- [Exercise description] Could you give these records again with "top right" swapped for "upper right" and nothing else changed?
──────────
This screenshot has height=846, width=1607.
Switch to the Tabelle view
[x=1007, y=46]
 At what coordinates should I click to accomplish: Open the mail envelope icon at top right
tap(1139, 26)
──────────
- [Answer to the exercise]
This screenshot has height=846, width=1607.
Switch to the Tabelle view
[x=1007, y=46]
 At what coordinates should I click to accomplish: Open the mail envelope icon at upper right
tap(1139, 26)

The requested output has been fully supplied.